### What you are asked to do
The task calls for each line of the records below in which the word "entry" appears.

[Stored data entries]
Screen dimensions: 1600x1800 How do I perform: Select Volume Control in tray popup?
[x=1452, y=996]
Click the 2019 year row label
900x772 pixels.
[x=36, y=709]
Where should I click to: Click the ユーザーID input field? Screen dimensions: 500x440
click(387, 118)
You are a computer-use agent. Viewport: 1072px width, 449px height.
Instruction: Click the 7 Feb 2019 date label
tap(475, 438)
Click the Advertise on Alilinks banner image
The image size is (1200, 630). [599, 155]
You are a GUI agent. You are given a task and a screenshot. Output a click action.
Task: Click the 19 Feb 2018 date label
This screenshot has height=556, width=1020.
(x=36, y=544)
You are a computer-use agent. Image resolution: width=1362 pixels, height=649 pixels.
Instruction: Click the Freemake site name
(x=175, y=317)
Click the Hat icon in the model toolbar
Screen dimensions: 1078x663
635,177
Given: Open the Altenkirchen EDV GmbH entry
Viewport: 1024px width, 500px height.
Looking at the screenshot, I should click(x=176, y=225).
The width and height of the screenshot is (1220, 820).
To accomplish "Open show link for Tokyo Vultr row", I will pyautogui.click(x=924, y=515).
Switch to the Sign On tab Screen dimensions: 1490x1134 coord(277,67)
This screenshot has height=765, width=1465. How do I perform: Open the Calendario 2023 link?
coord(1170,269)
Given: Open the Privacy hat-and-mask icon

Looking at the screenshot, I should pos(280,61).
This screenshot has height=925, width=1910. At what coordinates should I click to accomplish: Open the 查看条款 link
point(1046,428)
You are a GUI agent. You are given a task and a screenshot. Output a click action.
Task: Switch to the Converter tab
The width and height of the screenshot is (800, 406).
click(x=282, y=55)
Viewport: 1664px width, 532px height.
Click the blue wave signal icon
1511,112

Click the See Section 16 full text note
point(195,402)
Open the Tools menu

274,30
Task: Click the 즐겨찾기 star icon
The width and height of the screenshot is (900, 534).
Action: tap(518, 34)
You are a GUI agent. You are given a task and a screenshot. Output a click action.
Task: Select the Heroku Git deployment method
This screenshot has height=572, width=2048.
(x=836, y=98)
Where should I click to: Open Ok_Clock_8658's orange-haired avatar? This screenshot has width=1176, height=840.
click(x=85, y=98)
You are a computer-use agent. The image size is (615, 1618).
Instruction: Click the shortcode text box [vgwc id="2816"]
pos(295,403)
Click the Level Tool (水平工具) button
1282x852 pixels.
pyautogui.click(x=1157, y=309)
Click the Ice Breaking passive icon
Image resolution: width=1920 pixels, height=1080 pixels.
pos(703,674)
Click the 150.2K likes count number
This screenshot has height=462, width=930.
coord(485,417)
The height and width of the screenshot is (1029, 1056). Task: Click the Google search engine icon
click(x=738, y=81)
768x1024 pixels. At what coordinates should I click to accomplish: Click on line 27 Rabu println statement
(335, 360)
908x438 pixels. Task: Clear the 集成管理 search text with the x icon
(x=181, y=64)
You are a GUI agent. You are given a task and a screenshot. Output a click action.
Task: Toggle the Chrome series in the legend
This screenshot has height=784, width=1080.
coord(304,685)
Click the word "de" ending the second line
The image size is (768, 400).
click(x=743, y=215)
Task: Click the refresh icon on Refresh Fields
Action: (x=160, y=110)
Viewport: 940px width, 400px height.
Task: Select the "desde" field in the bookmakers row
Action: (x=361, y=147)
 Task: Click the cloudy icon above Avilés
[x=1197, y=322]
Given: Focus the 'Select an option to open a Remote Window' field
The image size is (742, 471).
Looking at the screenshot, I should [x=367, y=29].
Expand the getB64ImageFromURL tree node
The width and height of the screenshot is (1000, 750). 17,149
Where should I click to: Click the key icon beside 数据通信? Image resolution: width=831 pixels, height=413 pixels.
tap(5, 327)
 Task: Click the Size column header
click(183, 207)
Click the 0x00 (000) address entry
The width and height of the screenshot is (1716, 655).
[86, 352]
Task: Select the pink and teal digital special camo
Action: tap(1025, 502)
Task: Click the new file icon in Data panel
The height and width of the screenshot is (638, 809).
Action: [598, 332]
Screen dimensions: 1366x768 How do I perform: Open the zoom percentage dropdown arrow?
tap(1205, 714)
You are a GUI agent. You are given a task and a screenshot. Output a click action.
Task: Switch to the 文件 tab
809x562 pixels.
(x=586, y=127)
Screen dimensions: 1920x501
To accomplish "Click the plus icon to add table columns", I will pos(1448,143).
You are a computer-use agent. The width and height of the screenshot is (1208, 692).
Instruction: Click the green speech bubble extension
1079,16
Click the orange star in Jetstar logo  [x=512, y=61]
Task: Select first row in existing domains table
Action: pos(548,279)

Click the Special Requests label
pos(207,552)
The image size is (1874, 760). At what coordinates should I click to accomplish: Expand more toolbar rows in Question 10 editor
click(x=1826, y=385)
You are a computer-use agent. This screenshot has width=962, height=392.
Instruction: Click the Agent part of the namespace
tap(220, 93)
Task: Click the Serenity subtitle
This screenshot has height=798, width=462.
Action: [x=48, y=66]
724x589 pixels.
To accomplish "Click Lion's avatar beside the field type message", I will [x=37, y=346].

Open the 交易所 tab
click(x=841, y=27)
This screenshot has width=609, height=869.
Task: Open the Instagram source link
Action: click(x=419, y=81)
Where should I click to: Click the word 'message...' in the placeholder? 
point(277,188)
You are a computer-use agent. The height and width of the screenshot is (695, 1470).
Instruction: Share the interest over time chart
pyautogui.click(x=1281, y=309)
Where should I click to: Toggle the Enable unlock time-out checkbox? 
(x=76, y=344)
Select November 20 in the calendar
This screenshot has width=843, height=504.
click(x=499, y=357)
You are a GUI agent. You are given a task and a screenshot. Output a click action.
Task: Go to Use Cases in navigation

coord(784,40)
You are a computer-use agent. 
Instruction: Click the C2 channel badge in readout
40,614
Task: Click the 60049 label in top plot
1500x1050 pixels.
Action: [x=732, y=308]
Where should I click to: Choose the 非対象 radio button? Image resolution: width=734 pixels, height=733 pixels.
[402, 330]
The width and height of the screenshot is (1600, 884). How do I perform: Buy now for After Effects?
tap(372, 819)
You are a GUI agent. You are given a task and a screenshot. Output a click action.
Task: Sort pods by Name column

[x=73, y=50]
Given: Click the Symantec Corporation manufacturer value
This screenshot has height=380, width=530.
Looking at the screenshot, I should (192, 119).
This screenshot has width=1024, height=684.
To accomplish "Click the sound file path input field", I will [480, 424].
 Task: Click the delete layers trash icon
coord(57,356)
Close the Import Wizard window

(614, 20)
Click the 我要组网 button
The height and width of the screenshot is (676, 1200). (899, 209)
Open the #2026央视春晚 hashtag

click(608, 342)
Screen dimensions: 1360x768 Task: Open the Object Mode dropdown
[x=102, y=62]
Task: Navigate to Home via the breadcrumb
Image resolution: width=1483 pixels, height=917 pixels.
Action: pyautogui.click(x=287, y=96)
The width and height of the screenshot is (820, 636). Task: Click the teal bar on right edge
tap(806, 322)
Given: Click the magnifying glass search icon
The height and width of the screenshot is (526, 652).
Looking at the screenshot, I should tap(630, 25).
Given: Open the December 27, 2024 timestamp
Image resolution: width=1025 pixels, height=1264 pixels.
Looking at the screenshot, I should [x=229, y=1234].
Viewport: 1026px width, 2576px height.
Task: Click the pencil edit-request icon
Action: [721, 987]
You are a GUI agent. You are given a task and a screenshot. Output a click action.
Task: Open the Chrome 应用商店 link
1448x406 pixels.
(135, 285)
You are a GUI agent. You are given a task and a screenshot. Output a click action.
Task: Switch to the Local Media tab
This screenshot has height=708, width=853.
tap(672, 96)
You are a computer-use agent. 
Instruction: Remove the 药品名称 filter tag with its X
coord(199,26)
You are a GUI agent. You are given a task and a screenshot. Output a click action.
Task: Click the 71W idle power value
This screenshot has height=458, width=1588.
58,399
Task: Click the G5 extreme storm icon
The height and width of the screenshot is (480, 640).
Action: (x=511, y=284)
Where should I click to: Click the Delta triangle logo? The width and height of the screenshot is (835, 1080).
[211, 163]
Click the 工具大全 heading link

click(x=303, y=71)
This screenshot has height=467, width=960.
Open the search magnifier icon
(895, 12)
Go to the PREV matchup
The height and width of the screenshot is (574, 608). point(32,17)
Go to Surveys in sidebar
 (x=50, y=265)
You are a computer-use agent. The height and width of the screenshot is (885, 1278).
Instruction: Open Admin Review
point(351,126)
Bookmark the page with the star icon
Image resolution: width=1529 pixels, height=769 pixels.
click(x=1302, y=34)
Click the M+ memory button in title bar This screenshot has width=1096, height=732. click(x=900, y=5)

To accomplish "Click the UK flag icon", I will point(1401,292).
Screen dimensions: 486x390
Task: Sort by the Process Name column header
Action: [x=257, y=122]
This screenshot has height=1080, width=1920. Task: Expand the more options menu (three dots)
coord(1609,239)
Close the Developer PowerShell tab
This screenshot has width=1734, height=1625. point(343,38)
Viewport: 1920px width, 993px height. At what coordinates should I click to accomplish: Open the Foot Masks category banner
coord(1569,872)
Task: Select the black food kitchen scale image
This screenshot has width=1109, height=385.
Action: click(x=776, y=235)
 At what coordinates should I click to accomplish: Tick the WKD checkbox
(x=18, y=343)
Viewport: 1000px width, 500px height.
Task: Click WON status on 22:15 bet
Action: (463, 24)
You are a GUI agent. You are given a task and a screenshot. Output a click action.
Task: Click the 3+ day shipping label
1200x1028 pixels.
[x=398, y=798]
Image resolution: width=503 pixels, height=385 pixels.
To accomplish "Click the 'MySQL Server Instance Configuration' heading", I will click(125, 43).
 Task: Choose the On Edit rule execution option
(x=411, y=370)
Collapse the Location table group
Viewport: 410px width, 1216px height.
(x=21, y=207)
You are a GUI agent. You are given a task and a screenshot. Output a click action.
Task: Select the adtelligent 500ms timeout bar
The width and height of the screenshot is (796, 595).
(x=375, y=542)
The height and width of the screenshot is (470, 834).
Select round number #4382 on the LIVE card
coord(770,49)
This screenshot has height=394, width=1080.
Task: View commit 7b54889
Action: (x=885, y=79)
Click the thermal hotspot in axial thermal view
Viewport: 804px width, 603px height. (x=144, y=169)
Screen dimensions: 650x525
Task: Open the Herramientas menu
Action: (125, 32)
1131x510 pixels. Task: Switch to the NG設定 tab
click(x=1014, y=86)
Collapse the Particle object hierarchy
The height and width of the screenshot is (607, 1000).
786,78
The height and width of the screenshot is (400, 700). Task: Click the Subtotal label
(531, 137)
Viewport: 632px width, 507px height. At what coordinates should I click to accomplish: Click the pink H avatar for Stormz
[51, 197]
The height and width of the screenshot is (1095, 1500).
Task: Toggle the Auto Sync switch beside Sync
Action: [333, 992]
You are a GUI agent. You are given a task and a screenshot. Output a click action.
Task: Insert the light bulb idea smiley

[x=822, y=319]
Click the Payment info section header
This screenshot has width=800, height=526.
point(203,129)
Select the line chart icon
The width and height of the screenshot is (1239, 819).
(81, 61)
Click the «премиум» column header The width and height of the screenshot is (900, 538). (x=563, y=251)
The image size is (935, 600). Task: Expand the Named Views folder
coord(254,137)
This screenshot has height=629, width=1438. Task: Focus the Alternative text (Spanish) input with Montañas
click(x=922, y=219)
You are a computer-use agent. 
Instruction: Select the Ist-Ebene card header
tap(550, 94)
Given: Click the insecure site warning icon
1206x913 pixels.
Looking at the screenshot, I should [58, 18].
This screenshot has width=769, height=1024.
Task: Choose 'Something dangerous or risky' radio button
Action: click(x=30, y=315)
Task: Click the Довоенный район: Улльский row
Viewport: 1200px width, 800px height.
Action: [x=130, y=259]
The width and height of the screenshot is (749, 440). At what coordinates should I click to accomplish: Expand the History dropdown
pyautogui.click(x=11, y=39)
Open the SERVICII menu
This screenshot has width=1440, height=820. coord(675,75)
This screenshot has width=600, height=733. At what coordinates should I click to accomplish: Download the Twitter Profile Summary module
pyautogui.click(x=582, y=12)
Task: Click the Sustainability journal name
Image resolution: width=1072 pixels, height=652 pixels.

### Answer for this exercise
Given: Open the Altenkirchen EDV GmbH entry
Click the 0x00 (000) address entry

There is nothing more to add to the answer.